AI Compliance in 2024: The Regulatory Space Has Changed

Six months ago, AI regulation was theoretical. Now the EU AI Act is in effect (partially), and other jurisdictions are moving fast. For professional services firms, that changes how you can deploy AI. Not by much, but meaningfully.

Here's what you need to know and what you need to do.

The EU AI Act Reality

The EU AI Act categorizes systems by risk level. High-risk applications (things that could affect fundamental rights) need specific safeguards: documentation, testing, human oversight, transparency. Low-risk applications (mostly everything else) just need minimal transparency.

For professional services, most workflows are low-risk:

• Document analysis and extraction: low-risk
• Proposal generation: low-risk
• Client intake and classification: low-risk
• Research synthesis: low-risk
• Scheduling and coordination: low-risk

High-risk would be something like "AI decides whether to hire a candidate" or "AI determines loan eligibility." You're probably not doing that.

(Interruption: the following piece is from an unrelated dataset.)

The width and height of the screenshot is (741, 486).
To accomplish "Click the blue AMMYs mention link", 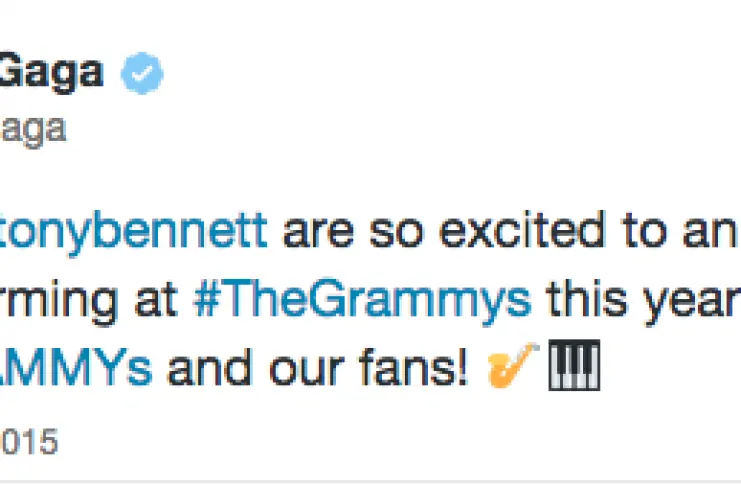I will (76, 367).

The practical requirement for low-risk: document what you're using AI for, how it works, who's responsible for reviewing output, and how you handle errors. That's it.

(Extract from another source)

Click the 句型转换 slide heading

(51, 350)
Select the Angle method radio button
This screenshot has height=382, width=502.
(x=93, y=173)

What Compliance Actually Requires

Documentation: A simple document describing each AI system: what it does, what model it uses, how it's trained (if at all), what safeguards are in place, who's responsible for oversight.

Testing: Before deploying, test on representative data. Document accuracy rates, failure modes, edge cases. Keep records.

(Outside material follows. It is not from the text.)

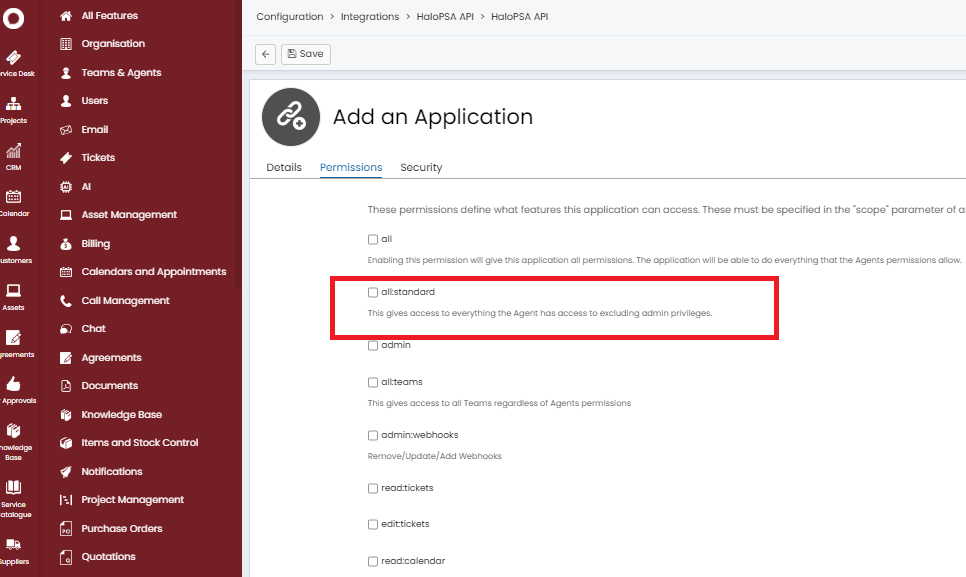Screen dimensions: 966x577
Task: Click the Customers person icon
Action: pos(14,244)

Monitoring: Track how the AI performs in production. Are accuracy rates holding up? Are edge cases emerging? Keep logs.

Transparency: If your AI affects clients (e.g., it classifies their intake or suggests pricing), disclose that it's AI-assisted. Simple statement: "This analysis uses AI to assist our review. A human has verified the results."

Human Oversight: Someone is responsible for reviewing AI output and catching errors. Document who and what their review process is.

The Practical Checklist

For each AI workflow you deploy:

• [ ] Document the system (one-page summary is fine)
• [ ] Test on 50+ real examples, record accuracy
• [ ] Define the human review process
• [ ] Identify who's responsible for monitoring
• [ ] Set up logging to track performance
• [ ] Document how you handle errors when they occur
• [ ] If it affects clients, write a disclosure statement

This takes maybe 10-15 hours per workflow. Not nothing, but not prohibitive.

The Bigger Picture

Regulation is tightening but not in a way that should stop you from deploying AI. The intent is to prevent harms and ensure transparency. For most professional services uses, you can easily meet that bar.

The firms that will struggle: ones that deployed AI with no documentation, no testing, no monitoring, and no oversight. If that's you, you need to retrofit compliance. Start with your riskiest workflow and work backward.

The firms that will thrive: ones that planned for compliance from the start. You have a documentation process. You test. You monitor. You're ready for any regulation that comes.

What's Coming

Other jurisdictions are following the EU's lead. The US hasn't passed a comprehensive AI law yet, but sectoral regulations are emerging (banking, healthcare, etc.). UK, Canada, and others are developing frameworks. None of them will be as strict as the EU AI Act, but all of them will require some form of documentation and transparency.

If you build for EU compliance now, you're ahead of the curve for whatever comes next.